The dollar index weakened slightly on Monday while the yen tumbled as safe-haven forex fell out of favor after First Citizens BancShares' deal to buy failed peer Silicon Valley Bank's assets tamped down fears surrounding the U.S. banking sector.
The announcement came after derisking into dollars and yen had already hit its pinnacle on Friday.
Fed Vice Chair for Supervision Michael Barr told Congress that regulators are committed to ensuring all U.S. bank deposits are safe and are prepared to use their tools for any size institution if needed to protect the system.
The comments supported risk-sensitive currencies as well as the recovery in Treasury yields after they had plumbed lows last week as markets raced to price in more than 1% of Fed rate cuts by year-end.
Fed rate cuts of roughly 60bp in H2 are now priced in versus 45bp of ECB rate hikes seen by September before falling back about 25bp by year-end.
EUR/USD's 0.3% rise on Monday came despite 2-year bund-Treasury yield spreads falling 5bp, as rebounding risk-taking weighing on the dollar and after German business sentiment nL1N35Z13B beat forecast.
USD/JPY rose 0.77% and could clear key resistance by 131.75 if Barr's comments allow further pruning of Fed cut pricing without triggering too big a rise in yields that sparks yen-positive risk aversion.

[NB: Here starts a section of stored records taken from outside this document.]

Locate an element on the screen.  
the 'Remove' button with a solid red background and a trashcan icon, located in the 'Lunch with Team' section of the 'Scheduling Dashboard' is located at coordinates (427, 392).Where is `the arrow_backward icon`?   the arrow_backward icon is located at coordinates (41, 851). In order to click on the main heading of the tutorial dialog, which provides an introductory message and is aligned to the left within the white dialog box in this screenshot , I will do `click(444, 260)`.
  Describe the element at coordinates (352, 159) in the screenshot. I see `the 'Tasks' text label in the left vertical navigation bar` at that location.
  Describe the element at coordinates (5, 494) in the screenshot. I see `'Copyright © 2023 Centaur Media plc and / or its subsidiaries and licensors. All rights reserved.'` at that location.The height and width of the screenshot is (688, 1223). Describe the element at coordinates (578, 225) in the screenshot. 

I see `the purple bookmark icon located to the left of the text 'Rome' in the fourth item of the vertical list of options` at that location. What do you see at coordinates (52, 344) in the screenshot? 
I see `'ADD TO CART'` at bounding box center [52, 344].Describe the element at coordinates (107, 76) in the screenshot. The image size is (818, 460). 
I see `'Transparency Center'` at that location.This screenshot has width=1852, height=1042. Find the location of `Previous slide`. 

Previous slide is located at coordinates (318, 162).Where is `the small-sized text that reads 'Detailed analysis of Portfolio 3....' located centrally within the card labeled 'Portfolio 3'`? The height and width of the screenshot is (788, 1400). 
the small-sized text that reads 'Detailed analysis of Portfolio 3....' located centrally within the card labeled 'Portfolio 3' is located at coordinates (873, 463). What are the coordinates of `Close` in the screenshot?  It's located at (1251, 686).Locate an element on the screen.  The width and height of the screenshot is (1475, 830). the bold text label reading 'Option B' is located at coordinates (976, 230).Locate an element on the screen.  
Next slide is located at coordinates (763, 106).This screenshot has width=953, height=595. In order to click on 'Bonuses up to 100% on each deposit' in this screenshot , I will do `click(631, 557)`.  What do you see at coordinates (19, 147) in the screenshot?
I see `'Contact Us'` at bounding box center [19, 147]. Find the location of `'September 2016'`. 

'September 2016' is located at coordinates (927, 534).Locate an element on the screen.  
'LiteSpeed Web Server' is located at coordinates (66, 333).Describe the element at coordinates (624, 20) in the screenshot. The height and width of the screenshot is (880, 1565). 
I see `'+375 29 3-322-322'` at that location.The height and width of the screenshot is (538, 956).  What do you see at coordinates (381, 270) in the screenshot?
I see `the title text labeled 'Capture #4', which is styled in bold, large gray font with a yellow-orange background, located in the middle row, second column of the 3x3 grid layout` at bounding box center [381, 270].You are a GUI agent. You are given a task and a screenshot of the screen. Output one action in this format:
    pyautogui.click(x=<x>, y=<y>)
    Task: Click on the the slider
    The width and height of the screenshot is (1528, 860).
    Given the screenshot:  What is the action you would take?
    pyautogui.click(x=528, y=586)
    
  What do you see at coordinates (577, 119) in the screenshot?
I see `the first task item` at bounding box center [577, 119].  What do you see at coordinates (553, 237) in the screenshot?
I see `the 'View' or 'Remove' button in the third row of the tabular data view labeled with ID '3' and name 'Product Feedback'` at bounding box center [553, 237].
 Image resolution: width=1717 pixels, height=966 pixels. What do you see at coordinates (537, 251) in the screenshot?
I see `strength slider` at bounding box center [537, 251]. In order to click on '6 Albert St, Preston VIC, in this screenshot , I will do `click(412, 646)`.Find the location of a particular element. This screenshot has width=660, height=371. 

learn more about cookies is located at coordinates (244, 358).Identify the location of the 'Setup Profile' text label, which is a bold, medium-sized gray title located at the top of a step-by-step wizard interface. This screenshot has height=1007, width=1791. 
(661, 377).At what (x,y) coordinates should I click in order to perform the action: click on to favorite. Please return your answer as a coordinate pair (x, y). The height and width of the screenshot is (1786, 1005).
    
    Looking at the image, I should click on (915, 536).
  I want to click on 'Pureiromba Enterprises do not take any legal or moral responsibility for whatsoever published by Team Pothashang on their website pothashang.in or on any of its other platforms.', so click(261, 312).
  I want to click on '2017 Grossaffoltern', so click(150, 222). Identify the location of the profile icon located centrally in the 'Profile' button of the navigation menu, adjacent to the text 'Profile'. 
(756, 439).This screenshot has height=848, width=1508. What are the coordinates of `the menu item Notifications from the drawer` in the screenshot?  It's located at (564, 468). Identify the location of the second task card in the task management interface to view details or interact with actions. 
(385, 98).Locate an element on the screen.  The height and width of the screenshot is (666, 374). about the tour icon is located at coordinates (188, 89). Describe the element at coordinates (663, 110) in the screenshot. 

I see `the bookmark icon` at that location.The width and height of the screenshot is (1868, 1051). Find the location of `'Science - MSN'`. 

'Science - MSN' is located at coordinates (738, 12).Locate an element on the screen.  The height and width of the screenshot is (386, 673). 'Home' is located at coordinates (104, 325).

Sterling rose 0.46% on the broad unwinding of risk-off trades and upbeat UK retailer data.
Late comments from Bank of England Governor Andrew Bailey indicating the bank's main focus is on fighting inflation, rather than worries about the health of the global banking system, may have helped somewhat.
USD/CAD fell 0.67% as oil prices soared over 5% on supply and geopolitical concerns replaced fears of demand destruction related to potential banking dislocations.